Votre grande contribution au sport mondial est la technique de course que vous avez mise au point sur le 400 mètres haies. Racontez-nous.
Au début des années 1970, on a commencé à parler du 400 mètres haies pour les femmes. Je me suis dit : « c’est une nouvelle discipline. Si le Maroc s’y met dès maintenant, nous monterons dans le train en même temps que tout le monde ». Nous avions un championnat maghrébin à Agadir.
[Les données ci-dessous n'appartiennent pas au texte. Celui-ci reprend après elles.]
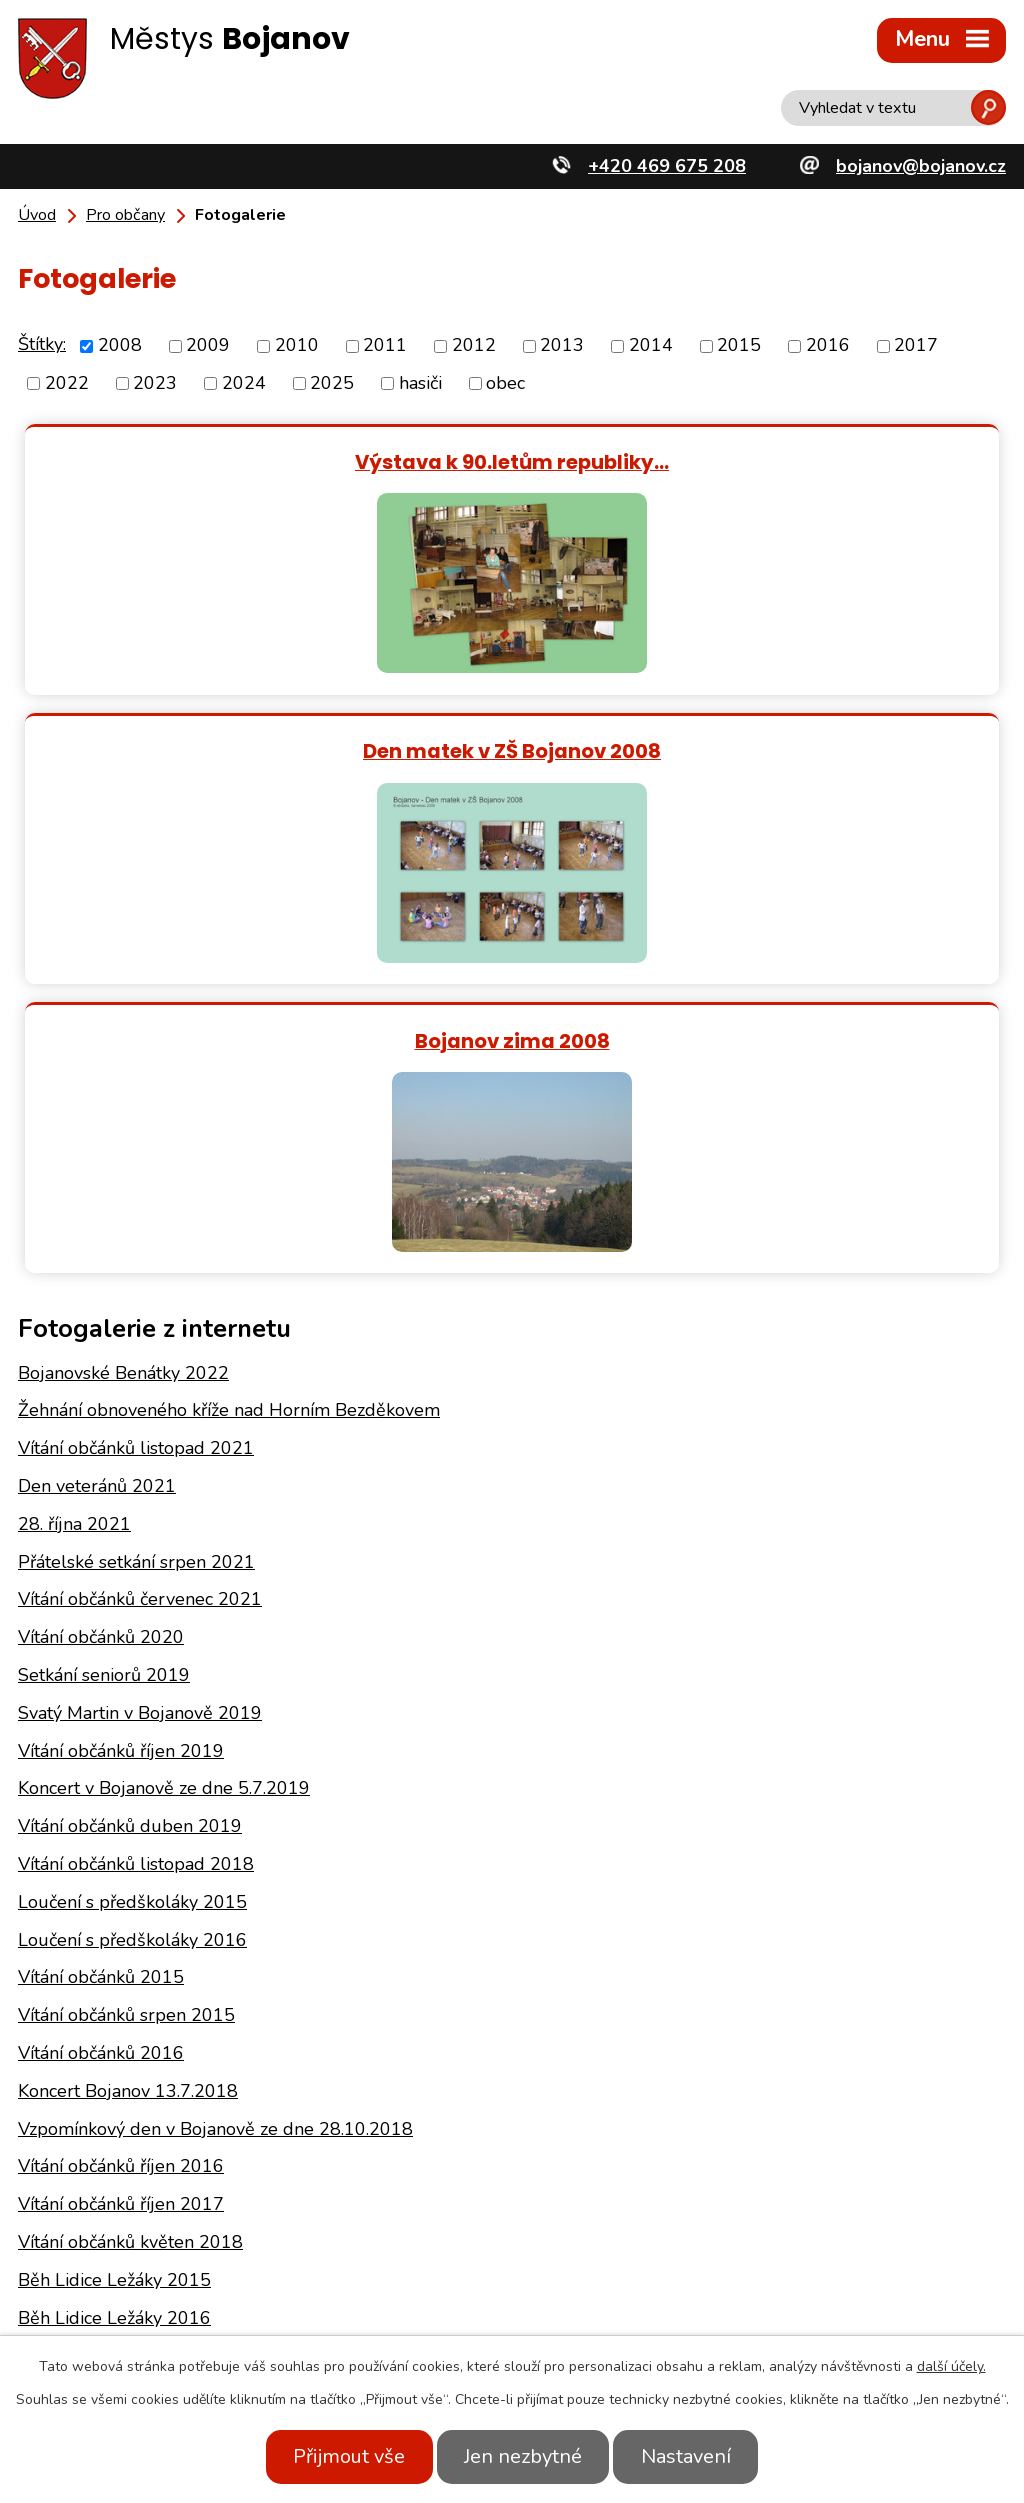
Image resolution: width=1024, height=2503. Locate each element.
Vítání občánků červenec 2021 (140, 1310)
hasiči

J’ai réuni tout le monde en expliquant que nous devions prendre les devants. J’ai proposé qu’on commence par introduire un 200 mètres haies dans le championnat maghrébin. Les Maghrébins s’y sont opposés. Fatima et moi avons alors décidé qu’elle se mettrait sur le 400 mètres haies. Là arrivent les premiers championnats d’Afrique, en 1979. Et Fatima nous a ramené notre premier titre africain ! Depuis, nous n’avons plus lâché cette discipline. On a toujours conservé le titre africain et le record d’Afrique. Au niveau mondial, on a eu Fatima El Faquir, Nawal Moutawakil, puis Nehza Bidouane.